On January 27th, 2010 Apple launched the iPad.
“iPad is our most advanced technology in a magical and revolutionary device at an unbelievable price,” said Steve Jobs, Apple’s CEO. “iPad creates and defines an entirely new category of devices that will connect users with their apps and content in a much more intimate, intuitive and fun way than ever before.”
What is the iPad?
The iPad is tablet PC that runs the iPhone operating system.

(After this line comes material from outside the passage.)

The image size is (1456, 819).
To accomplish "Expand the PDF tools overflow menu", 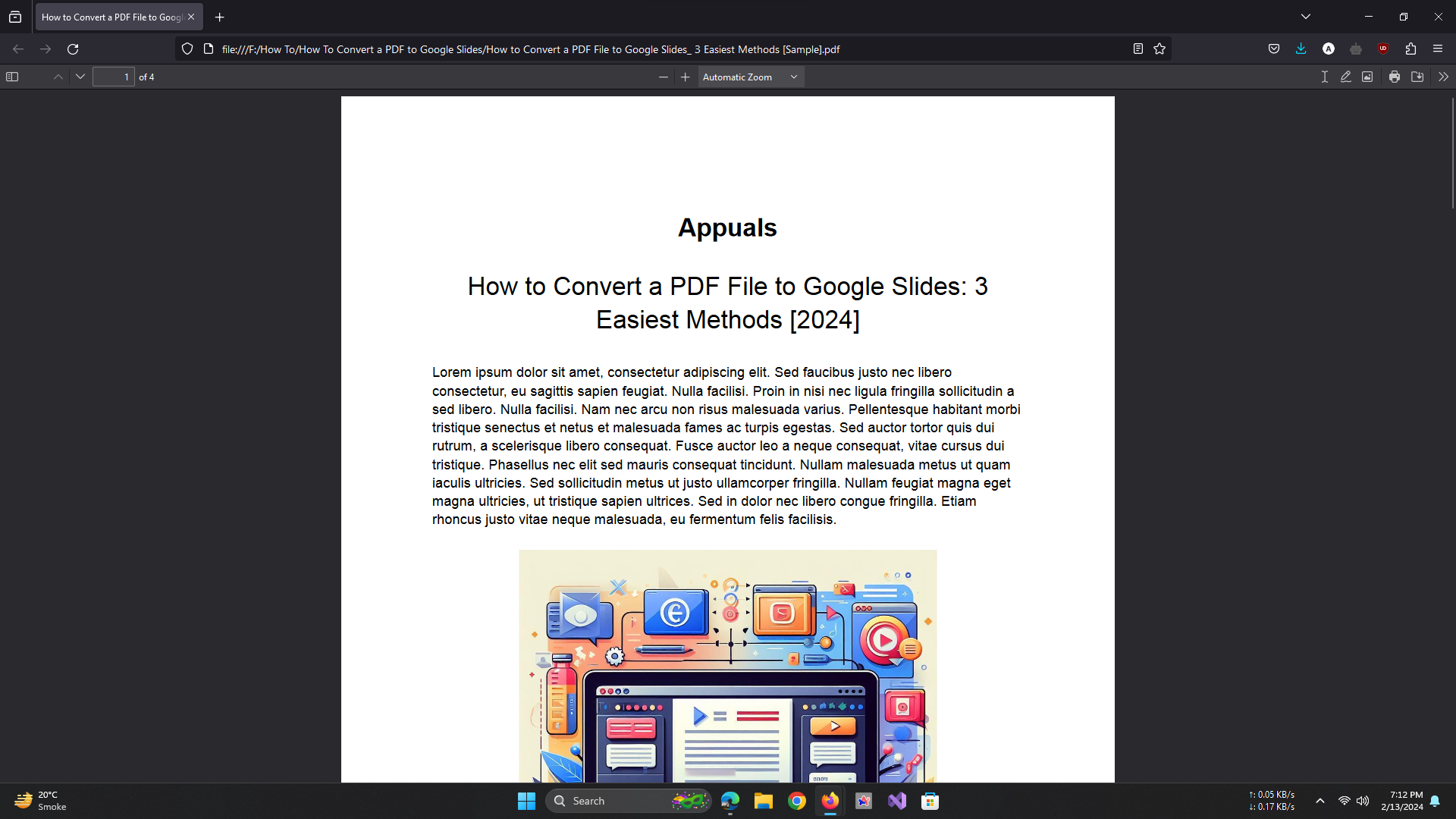I will 1443,77.
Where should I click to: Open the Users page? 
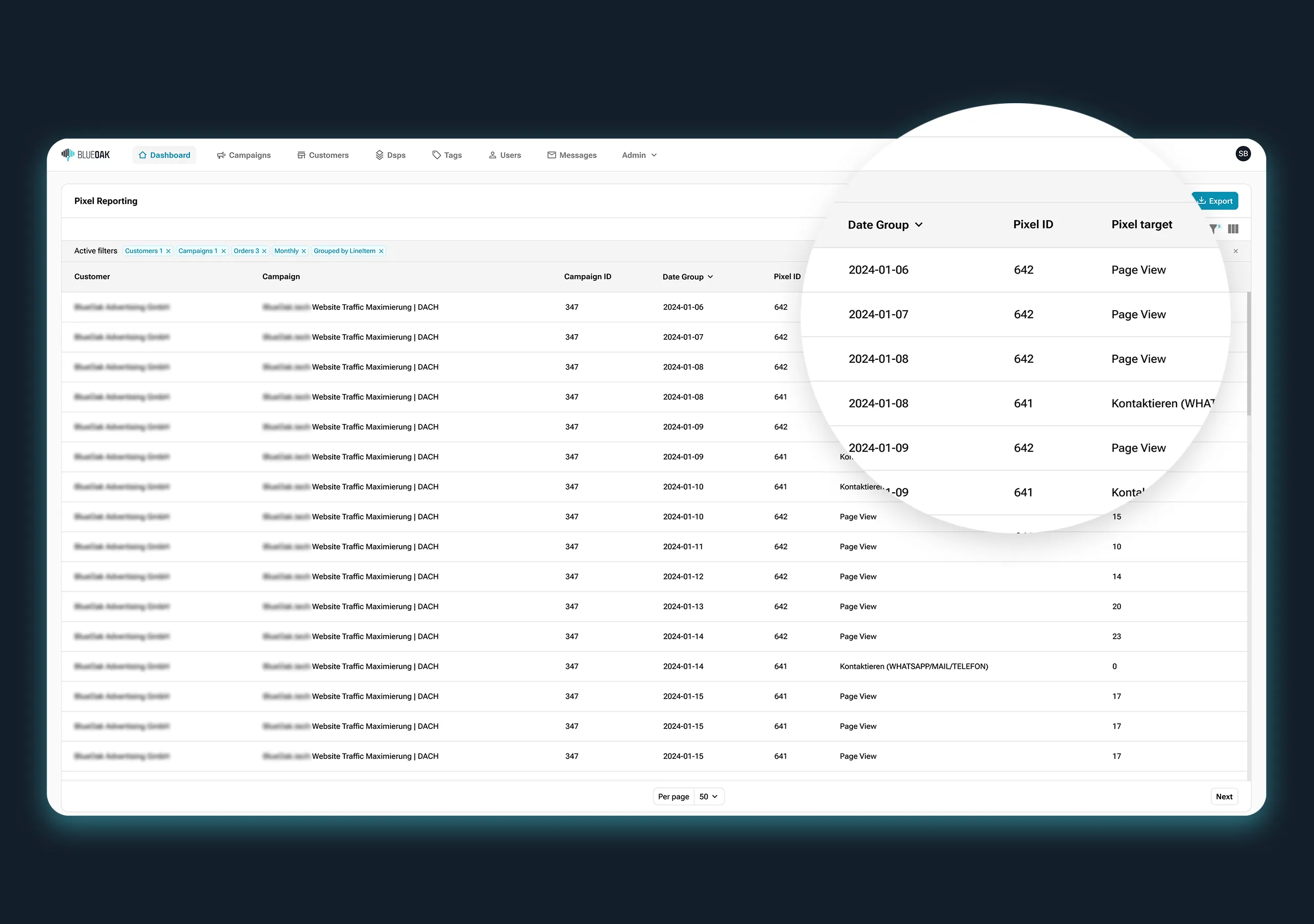pos(505,155)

Basically, it looks like a giant iPhone.
Scratch that, a giant iTouch.
The iPad’s responsive high-resolution Multi-Touch display lets users physically interact with applications and content. iPad is just 0.5 inches thick and weighs just 1.5 pounds— thinner and lighter than any laptop or netbook, but still bigger than a portable iTouch or iPhone.
The iPad includes 12 new innovative apps designed especially for the iPad, and will run almost all of the over 140,000 apps in the App Store. iPad will be available in late March 2010 starting at a rumored price of $499.
The iPad comes in two versions—one with Wi-Fi and the other with both Wi-Fi and 3G. iPad includes the latest 802.11n Wi-Fi, and the 3G versions support speeds up to 7.2 Mbps on HSDPA networks. Apple and AT&T announced 3G pre-paid data plans for iPad with on-device activation and management.
The iPad has 3 important problems.
Let’s start with the biggest issue .
Problem #1: What is the value of having an iPad?
The question you have to ask yourself: what is an iPad worth to me?
If you already have an iPhone and a MacBook, why would you need an iPad?
Let’s put in much more simple terms. If you are thinking about buying your son a computer, would you buy him a netbook, a MacBook, a Windows 7 computer or an iPad?
Answers will vary. Personally, I think that the iPad is:
- Not as portable as an iPhone.
- Still Flash-challenged.
- Yet another monthly bill.
- And worst of all, leading to problem #2…
Problem #2: Another monthly bill of AT&T’s 3G network.
I <3 my iPhone.
I h8 AT&T’s spotty service.
Apparently, I am not the only one that has serious doubts about the ability of AT&T in meeting the data demand from iPhones around the country, and now Ipads.
A quick search of “AT&T customer” on Business Week reveals the following articles:
- AT&T’s iPhone Dilemma (April 30, 2009)
- Apple-AT&T: Hints of Strain (June 12, 2009)
- Can AT&T Meet iPhone Network Demands? (August 23, 2009)
- AT&T Mulls Plans to Deal with iPhone Data Demand (December 21, 2009)
- An AT&T Mystery: Abrupt New York iPhone Shutdown (December 28, 2009)
- Apple iPad Adds to Pressure on AT&T (January 28, 2010)
- AT&T’s iPhone Mess (February 03, 2010)
Yet another monthly AT&T bill? No thanks.
“Consumers may expect more from their iPad than the network can deliver at this point,” says Shira Levine, an analyst with Infonetics, a telecommunications market research firm. “There’s potential for more consumer dissatisfaction.” This reaction reflects the consumer dismay with the performance of AT&T’s wireless network and concern that adding the iPad will only add to the strain.
There is the option to buy the WiFi only iPad. But then again, that takes us back to the question posed under Problem #1: What is the value of having an iPad?
Problem #3: Social Media is mocking the iPad.
Mac heads love the “I am a Mac” ads that poke fun at PC users.
Nobody likes to be poked fun at.
Remember Apple’s Newton? Mac heads don’t like to be remembered about that one.
The iPad is heavily used to poke fun at Mac lovers.
It appears that the marketing department and Jobs did not do their due diligence when choosing the iPad name.
Unclear customer value, unreliable data network service of AT&T, and poor brand name cast a shadow of doubt on the performance of the iPad.